Feeder bellows

Here is a simple outline drawing of the feeder assembly as located inside and above the bottom frame of the cabinet.

Lowest are two double acting feeder bellows, actuated by connecting rods to a crankshaft. The crankshaft is driven either by an electric motor or alternatively manually from its other end. Right now I have mounted a hand crank here, but I may complement that with some bicycle pedal assembly - it is quite heavy work to supply the some 100 watts of power with your arms for an extended amount of time.

The moving boards of the feeders are mounted on welded steel frames (red) that have rubber hinges at the extreme left side of the cabinet frame. That way the feeder bellows move more like a parallel motion than in a plain wedge bellows, an expedient to maximize bellows air displacement while keeping size down. - After  disconnecting the screw joints on the feeder frame shafts I can easily lift the entire bellows and crankshaft assembly out of the cabinet for maintenance.

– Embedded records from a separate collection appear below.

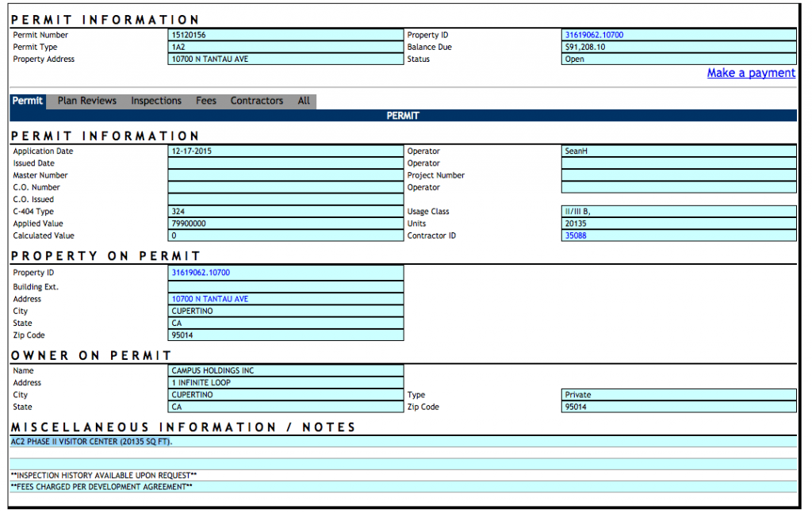The width and height of the screenshot is (812, 513).
Task: Click the Make a payment link
Action: point(750,73)
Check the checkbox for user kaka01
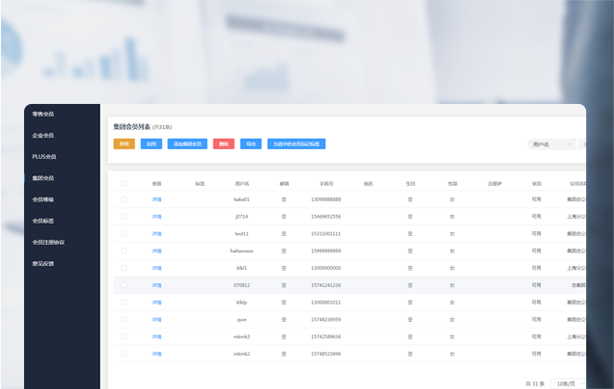 point(124,199)
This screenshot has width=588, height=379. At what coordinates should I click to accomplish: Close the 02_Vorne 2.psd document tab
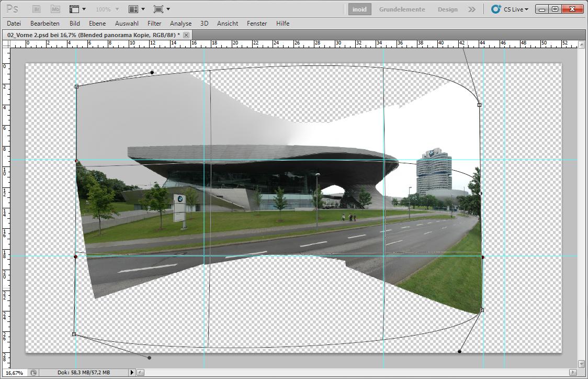pyautogui.click(x=186, y=35)
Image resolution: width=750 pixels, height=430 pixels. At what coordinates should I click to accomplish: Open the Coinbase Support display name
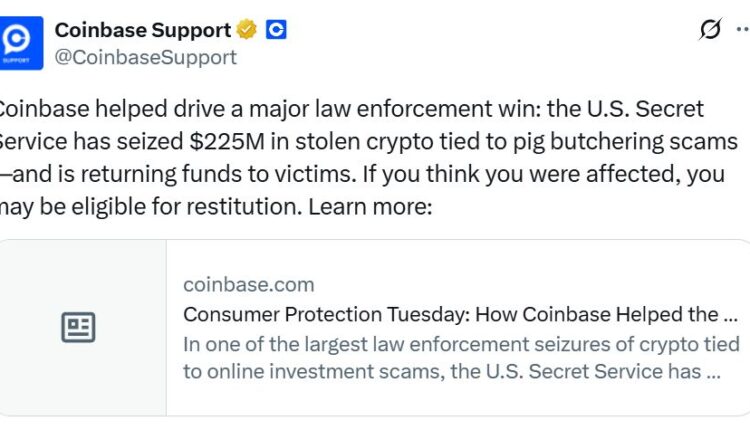pos(143,30)
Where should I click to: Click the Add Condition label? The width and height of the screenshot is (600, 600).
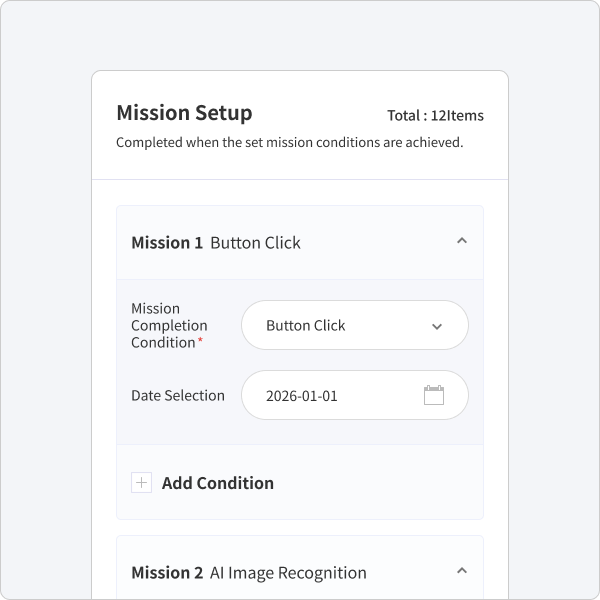[x=218, y=483]
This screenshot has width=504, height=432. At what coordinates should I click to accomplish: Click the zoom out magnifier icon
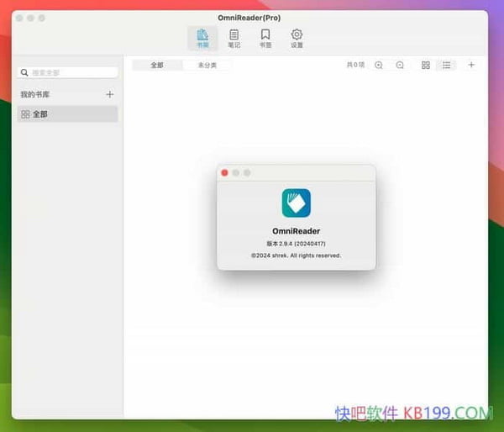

The following image sequence shows details of the primary air regulation machinery, as parts are successively removed.

The reservoir bellows is compressed by two leaf springs, hinged on yokes at their ends, defining the raw 3 kPa pressure. There are three different sensors of reservoir lid position:
1. Far right a potentiometer controlling bellows motor speed at normal use.
2. Middle, a string pulling an input regulator valve when an external feeder fan is used.
3. Left, a string to a pallet valve, pneumatically controlling the reservoir input valves when the unit is hand cranked.
The four reservoir input valves have little piggyback bellows. When hand cranking at too high speed (alt 3 above) these hold the valves open, such that air flows back into the feeder bellows.
On top of the floor is a frame divided into several compartments. Here are eight round intake flap valves. At center is the regulator valve to control the inflow of air when an external fan is used for supply.
Below this 'floor' are the feeder bellows. These alternately suck and blow air through the three round holes and one rectangular.
Through the four numbered holes in the floor the feeders alternately inhale and exhale air. The lower two feeder halves are channeled up to the floor using 75 mm plastic tubes (holes 3 and 4). The central frame above the floor holds most valves in the system, next drawing. On top of that frame is the reservoir bellows. It is a matter of unscrewing four bolts to take out the reservoir and this valve frame for service.

An external fan is an additional air supply alternative. There is an inlet and back check valve for that in the valve frame and that air will then enter the central compartment of the frame. From there is a passage up to the reservoir, central dashed hole in the drawing. This hole is covered by a bellows unloaded disk, connected with a string and spring to the reservoir lid, works as a pressure regulator.

The springs to press down the reservoir lid used to be a bit problematic. Earlier i have used a set of harmonium compass springs for the purpose, but they were tricky to balance in order to have the lid moving in parallel. Next I followed a conventional design using helical springs with extended arms, tied down with straps. Heated and shaped an old athlete's arm strengthener made from 6 mm steel wire. Now finally, a pair of leaf springs, resting at the center of the reservoir top board and with yokes at their ends. These work very well to keep the board moving in parallel. Each spring is a stack of four 1*50 mm spring steel bands of progressive length up to 500 mm, same as the length of the reservoir.

This picture shows how pressurized air is distributed in the organ. Basically the long distribution lines carry the higher 3 kPa raw pressure. The tubes toward chests are 50 mm diameter while those for the harp, drums, and register unit are 32 mm. The regulators for 2 kPa are located as close as possible to the wind chests.

Here is a total view of the bellows assembly, with the drum machine riding on its frame. The hand crank is resting on the floor. Left of the middle floor you see the joints of the feeder bellows arms. The blue thing at right, below the open accessories drawer, is the battery. On the shelf, between that drawer and the keyboard, is the RD-70 MIDI player. A red and a green patch locate its stop and start buttons. At the right end of the shelf  is a small brass box. This is the water container for a pressure manometer tube running up the adjacent pillar.